- _Text shown_
The suit was filed in San Francisco Superior Court last week by Feinstein’s daughter, Katherine Feinstein, who was given “a limited durable power of attorney” over her mother's affairs in July.

Feinstein, 90, the oldest member of the Senate and the longest-serving female senator in U.S. history, has been beset by health problems in recent years. She announced in February that she would not seek re-election next year.

The suit, which was first reported by the San Francisco Chronicle, alleges the trustees of a marital trust established by Feinstein's late husband Richard Blum have failed to fund the $5 million trust and make a required $1.5 million annual payment to reimburse her for her medical expenses as Blum intended and to provide an accounting of estate funds.

“Although Blum died more than a year and one-half ago, the Trustees have still neither funded the Marital Trust nor made any of the required income distributions to Senator Feinstein,” the suit says.

Blum was a financier who died last year at age 86. The New York Times reported his net worth was estimated at over $1 billion, although his friends later told the paper that his finances, which included hotel holdings, took a major hit during the Covid-19 pandemic.

The suit says the trustees told Feinstein in March "that Blum’s estate lacked liquidity, and had a large estate tax liability." It also says the trustees sold Blum's interest in a hotel in Berkeley, California, in May, reportedly for $163 million, but alleges they never explained why they didn't use any of those proceeds to fund Feinstein's marital trust.

"Feinstein and Blum married in San Francisco on January 20, 1980 and lived together as husband and wife for over forty-two years, until Blum’s death on February 27, 2022," the suit notes. Both had children from previous marriages — Feinstein's daughter, Katherine, 66, and Blum's three daughters, Annette, 62, Heidi, 59, and Eileen, 55.

- _Data excerpts_

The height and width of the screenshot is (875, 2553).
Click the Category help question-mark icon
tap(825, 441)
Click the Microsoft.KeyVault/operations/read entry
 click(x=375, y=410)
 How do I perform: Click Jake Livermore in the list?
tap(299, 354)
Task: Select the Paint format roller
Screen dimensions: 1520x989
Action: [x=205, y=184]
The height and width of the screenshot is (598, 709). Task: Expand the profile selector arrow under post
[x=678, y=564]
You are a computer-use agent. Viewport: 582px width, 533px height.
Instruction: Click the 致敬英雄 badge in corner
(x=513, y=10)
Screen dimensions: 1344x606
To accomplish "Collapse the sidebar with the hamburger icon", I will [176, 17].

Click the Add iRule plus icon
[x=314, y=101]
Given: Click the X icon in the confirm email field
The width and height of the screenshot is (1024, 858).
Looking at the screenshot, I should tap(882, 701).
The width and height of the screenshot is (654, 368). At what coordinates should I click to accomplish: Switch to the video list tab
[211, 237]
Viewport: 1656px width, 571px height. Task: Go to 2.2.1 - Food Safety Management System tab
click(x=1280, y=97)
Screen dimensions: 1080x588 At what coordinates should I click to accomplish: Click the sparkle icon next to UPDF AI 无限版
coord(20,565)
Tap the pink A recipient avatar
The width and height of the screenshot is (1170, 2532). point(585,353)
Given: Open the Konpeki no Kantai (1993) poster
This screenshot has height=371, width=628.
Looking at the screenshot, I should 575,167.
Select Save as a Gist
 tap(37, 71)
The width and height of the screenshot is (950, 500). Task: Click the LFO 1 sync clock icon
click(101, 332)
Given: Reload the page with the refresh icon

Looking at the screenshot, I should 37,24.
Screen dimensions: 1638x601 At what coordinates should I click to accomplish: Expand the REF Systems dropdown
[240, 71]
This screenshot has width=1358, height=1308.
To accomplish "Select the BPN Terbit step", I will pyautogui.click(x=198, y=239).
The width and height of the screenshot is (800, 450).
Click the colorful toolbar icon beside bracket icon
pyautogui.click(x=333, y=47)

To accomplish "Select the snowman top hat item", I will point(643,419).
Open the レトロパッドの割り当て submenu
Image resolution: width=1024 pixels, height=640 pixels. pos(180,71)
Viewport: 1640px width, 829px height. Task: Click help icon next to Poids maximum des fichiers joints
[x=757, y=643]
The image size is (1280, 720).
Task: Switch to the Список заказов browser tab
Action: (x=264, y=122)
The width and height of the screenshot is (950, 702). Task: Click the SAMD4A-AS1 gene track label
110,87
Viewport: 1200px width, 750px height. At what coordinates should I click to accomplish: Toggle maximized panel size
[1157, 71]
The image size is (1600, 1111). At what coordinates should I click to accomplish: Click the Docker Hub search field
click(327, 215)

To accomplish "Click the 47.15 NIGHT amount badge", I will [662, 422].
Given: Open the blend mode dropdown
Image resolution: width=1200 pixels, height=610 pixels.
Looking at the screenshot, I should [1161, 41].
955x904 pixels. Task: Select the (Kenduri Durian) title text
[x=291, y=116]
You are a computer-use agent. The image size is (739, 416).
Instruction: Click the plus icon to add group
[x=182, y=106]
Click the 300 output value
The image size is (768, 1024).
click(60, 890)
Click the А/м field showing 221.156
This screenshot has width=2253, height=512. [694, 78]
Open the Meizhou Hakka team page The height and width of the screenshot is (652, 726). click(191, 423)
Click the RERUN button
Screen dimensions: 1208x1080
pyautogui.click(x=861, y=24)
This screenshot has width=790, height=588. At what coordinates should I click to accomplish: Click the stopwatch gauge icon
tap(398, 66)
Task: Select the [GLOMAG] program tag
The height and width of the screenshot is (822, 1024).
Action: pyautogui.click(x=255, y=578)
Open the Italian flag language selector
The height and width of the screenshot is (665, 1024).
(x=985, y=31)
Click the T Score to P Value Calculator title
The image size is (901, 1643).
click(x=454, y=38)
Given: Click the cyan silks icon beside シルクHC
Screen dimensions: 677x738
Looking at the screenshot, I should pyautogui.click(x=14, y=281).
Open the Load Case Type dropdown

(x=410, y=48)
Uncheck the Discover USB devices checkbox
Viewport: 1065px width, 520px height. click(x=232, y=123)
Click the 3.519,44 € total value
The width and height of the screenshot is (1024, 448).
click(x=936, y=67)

- _Task instructions_
**A.** Please extract the passage of the Feinstein lawsuit article between "The suit says the" and "and Eileen, 55.", inclusive.
**B.** According to the Feinstein lawsuit article, for how much was Blum's interest in the Berkeley hotel reportedly sold?
**C.** Carry on with the article about the Feinstein trust lawsuit from the point where it stops.

- _Answers for the tasks_
**A.**
The suit says the trustees told Feinstein in March "that Blum’s estate lacked liquidity, and had a large estate tax liability." It also says the trustees sold Blum's interest in a hotel in Berkeley, California, in May, reportedly for $163 million, but alleges they never explained why they didn't use any of those proceeds to fund Feinstein's marital trust.

"Feinstein and Blum married in San Francisco on January 20, 1980 and lived together as husband and wife for over forty-two years, until Blum’s death on February 27, 2022," the suit notes. Both had children from previous marriages — Feinstein's daughter, Katherine, 66, and Blum's three daughters, Annette, 62, Heidi, 59, and Eileen, 55.

**B.** $163 million

**C.**
Feinstein's suit alleges the trustees are stalling the payments to help Blum's children, noting that upon “Feinstein’s death, the Marital Trust’s assets pass to trusts for the benefit of Blum’s three daughters.”

"The Trustees’ inaction shows that they intend to benefit Richard Blum’s daughters, who stand to inherit millions of dollars that should go to Senator Feinstein if the Trustees never make the required distributions to her," the filing says.

The suit seeks a court order funding the trust and removing the trustees, as well as monetary damages.

“The Court should suspend and remove the Trustees for breaching their fiduciary duties, including their duties of loyalty and impartiality,” it says.

A spokesman for Feinstein, Adam Russell, said: “This is a private legal matter. Senator Feinstein and her office won’t have any comment.”

A lawyer for the trustees, Steven Braccini, said in a statement Wednesday that the trustees “have acted ethically and appropriately at all times; the same cannot be said for Katherine Feinstein. This filing is unconscionable.”

“The trustees have always respected Senator Feinstein and always will. But this has nothing to do with her needs and everything to do with her daughter’s avarice,” Braccini said.

An attorney for Katherine Feinstein, a former Superior Court judge who now sits on the city's Fire Commission, did not immediately respond to a request for comment.